§ TASK PROMPT
The line with "Viewport: 1376px width, 1388px height." starts the range, and the last line of the listing ends it. Retype that range exactly, without pictures.
BEGIN
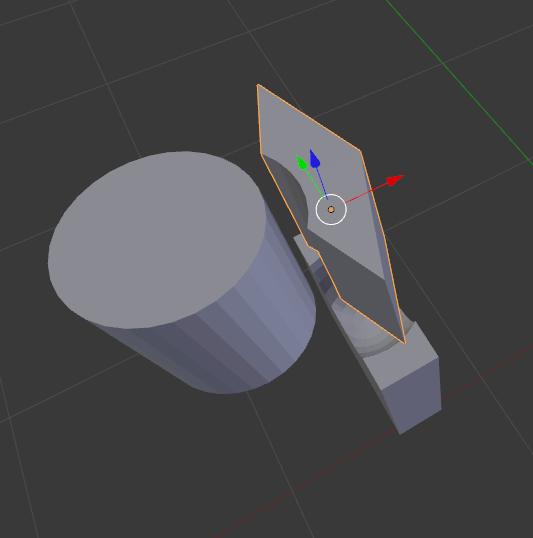This screenshot has width=533, height=538.
Task: Click the white circle ring around the gizmo center
Action: point(331,210)
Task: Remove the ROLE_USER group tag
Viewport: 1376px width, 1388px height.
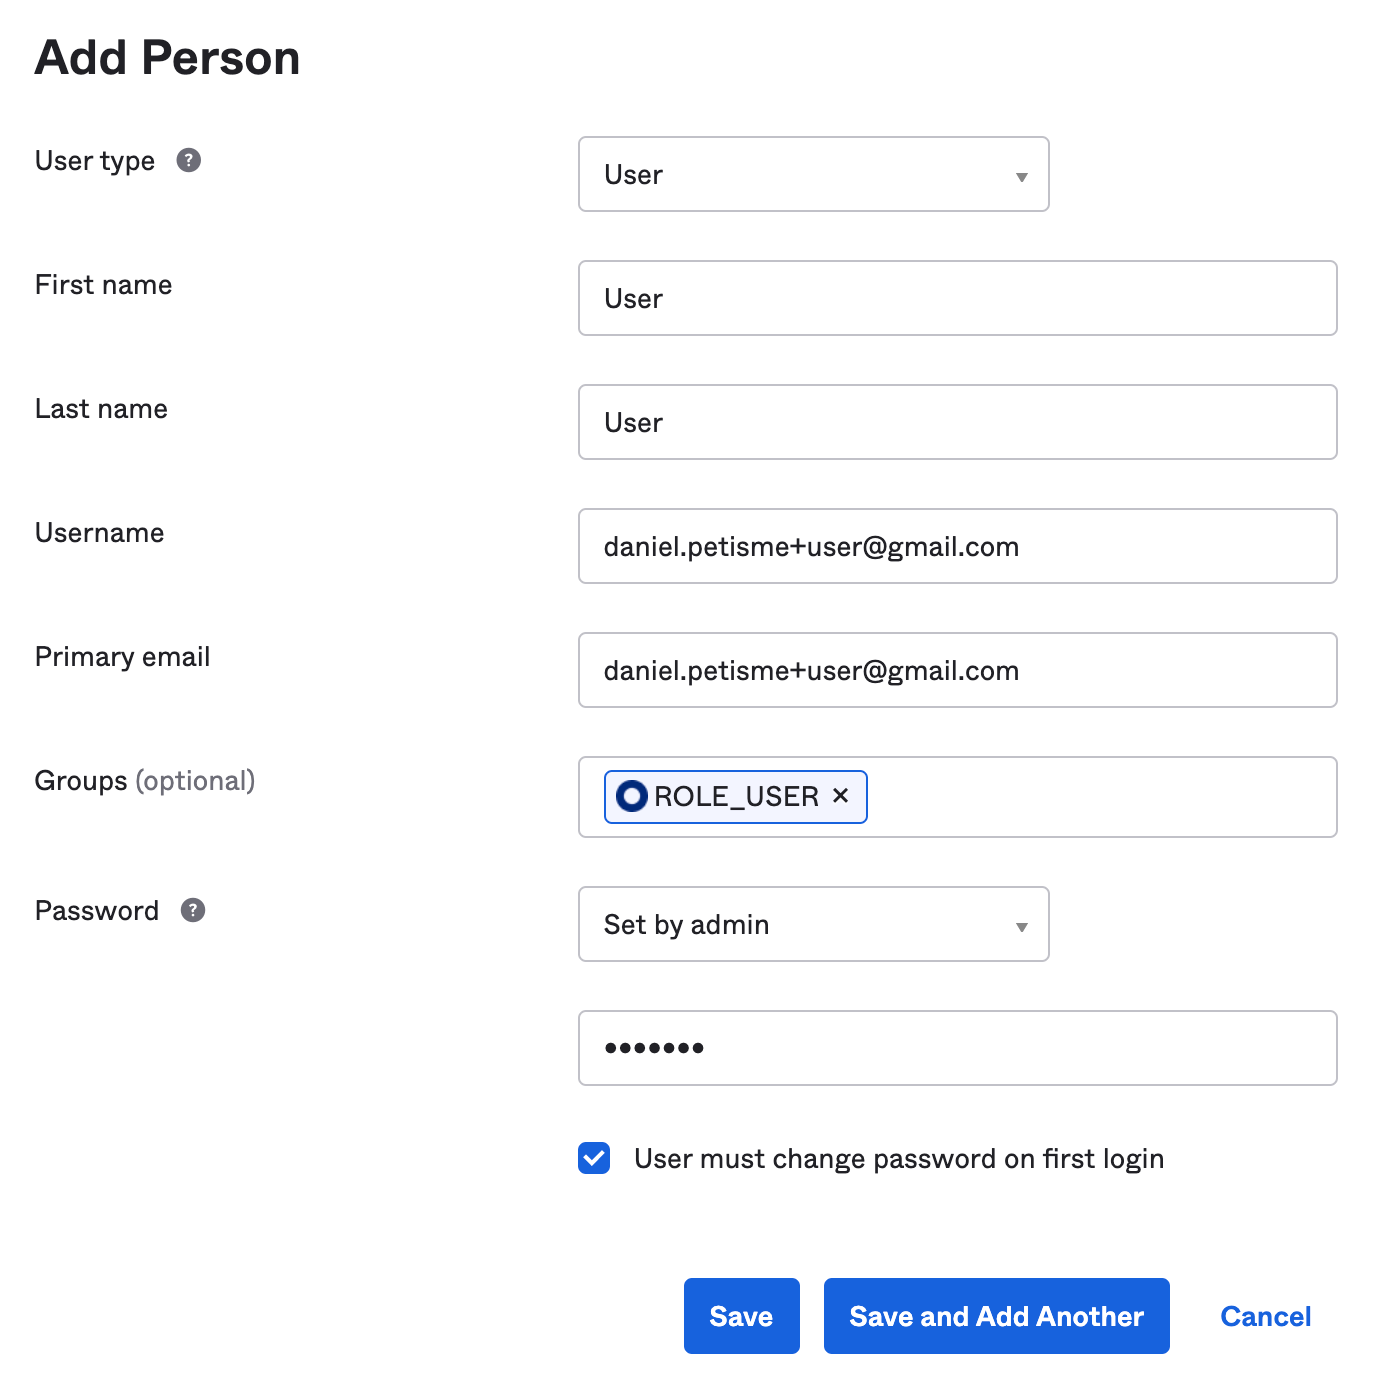Action: 841,796
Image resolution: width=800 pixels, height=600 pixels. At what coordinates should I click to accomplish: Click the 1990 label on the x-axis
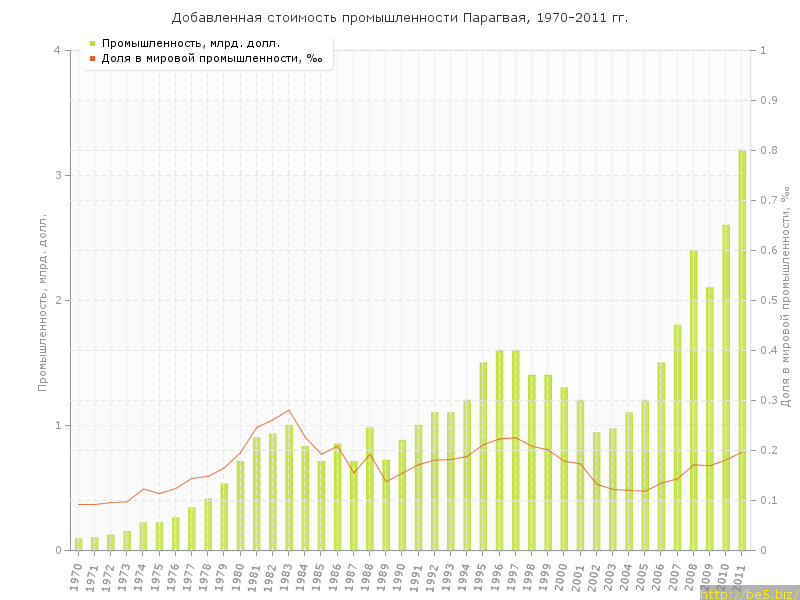tap(401, 576)
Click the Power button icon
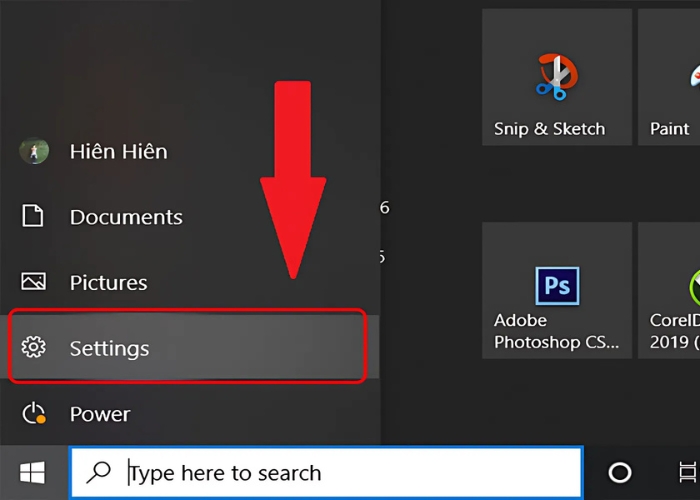This screenshot has width=700, height=500. pos(34,414)
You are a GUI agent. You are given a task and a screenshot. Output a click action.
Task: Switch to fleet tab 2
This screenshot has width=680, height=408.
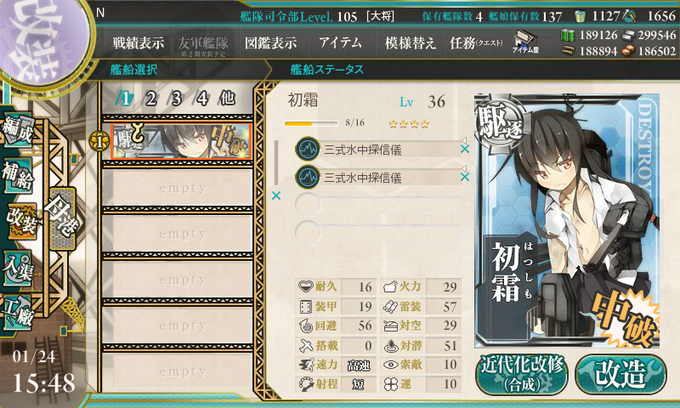click(151, 99)
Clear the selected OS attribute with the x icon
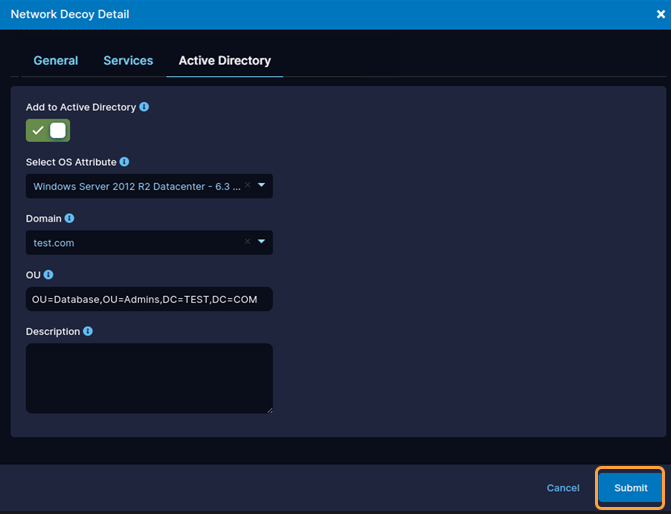Screen dimensions: 671x514 click(247, 185)
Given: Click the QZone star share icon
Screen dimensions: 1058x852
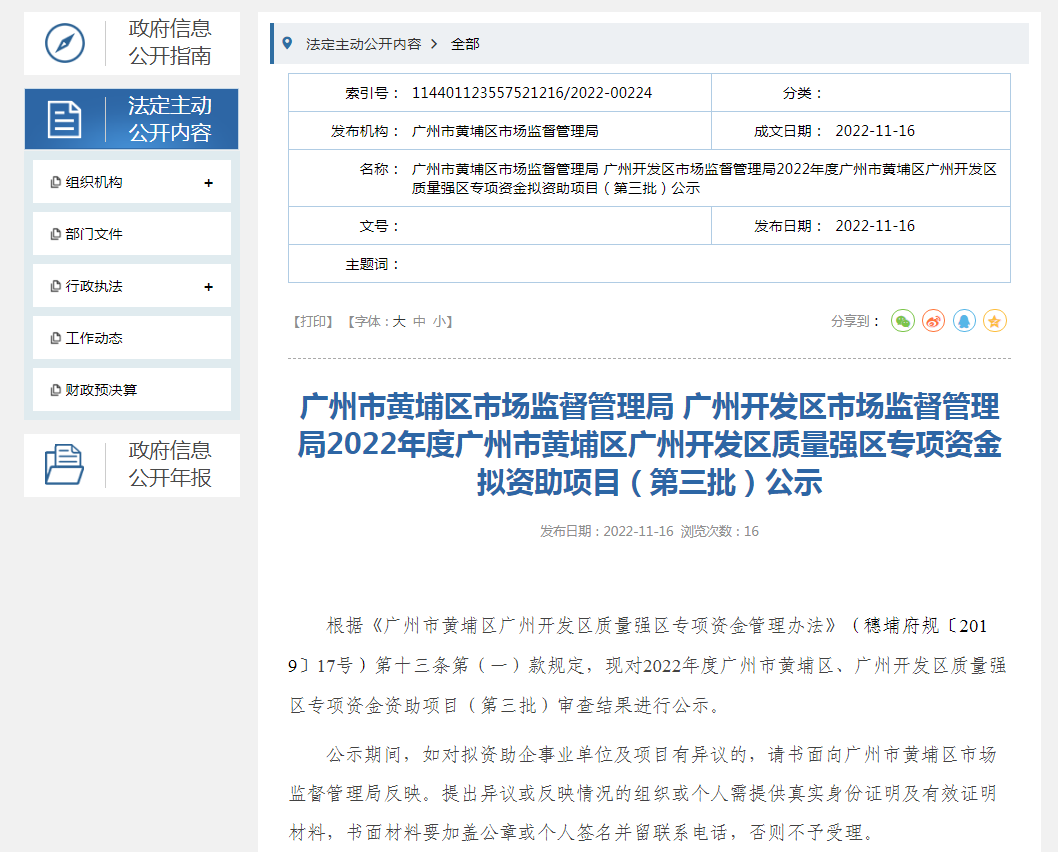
END
§ WORKED SOLUTION
Viewport: 1376px width, 1388px height.
Action: 841,796
Image resolution: width=800 pixels, height=600 pixels. At what coordinates should I click to accomplish: Click the 1990 label on the x-axis
tap(401, 576)
Click the Power button icon
This screenshot has width=700, height=500. pos(34,414)
You are a GUI agent. You are given a task and a screenshot. Output a click action.
Task: Switch to fleet tab 2
This screenshot has width=680, height=408.
click(151, 99)
Clear the selected OS attribute with the x icon
Screen dimensions: 671x514 click(247, 185)
Given: Click the QZone star share icon
Screen dimensions: 1058x852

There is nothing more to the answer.